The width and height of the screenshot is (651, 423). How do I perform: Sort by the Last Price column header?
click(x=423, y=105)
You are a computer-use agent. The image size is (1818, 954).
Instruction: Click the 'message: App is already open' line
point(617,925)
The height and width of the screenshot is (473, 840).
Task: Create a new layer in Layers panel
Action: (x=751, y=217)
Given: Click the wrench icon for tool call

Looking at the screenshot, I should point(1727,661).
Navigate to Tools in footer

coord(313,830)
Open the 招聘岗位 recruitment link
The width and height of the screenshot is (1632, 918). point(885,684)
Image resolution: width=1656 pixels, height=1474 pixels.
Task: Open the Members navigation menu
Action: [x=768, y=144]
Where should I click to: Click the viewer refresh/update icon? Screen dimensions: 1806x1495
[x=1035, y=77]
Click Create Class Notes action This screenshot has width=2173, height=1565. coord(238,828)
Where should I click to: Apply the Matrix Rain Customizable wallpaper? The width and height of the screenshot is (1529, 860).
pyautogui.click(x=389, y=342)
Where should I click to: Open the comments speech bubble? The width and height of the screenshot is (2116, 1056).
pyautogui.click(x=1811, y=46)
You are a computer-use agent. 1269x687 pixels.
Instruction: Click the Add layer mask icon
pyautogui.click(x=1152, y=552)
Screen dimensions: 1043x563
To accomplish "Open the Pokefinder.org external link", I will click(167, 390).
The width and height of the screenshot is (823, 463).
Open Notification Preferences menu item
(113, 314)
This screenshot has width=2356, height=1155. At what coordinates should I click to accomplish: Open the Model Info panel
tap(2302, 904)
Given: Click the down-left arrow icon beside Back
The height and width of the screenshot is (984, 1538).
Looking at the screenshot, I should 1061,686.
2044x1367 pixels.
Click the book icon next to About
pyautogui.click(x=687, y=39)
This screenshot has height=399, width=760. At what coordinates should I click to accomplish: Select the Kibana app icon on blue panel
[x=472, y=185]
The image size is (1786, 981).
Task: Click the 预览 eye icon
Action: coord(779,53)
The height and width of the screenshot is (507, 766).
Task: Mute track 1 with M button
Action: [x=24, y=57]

* PROBLEM
Say how many lines of the material contain the word "computer". Add nothing to the number.

* SOLUTION TO THIS PROBLEM
2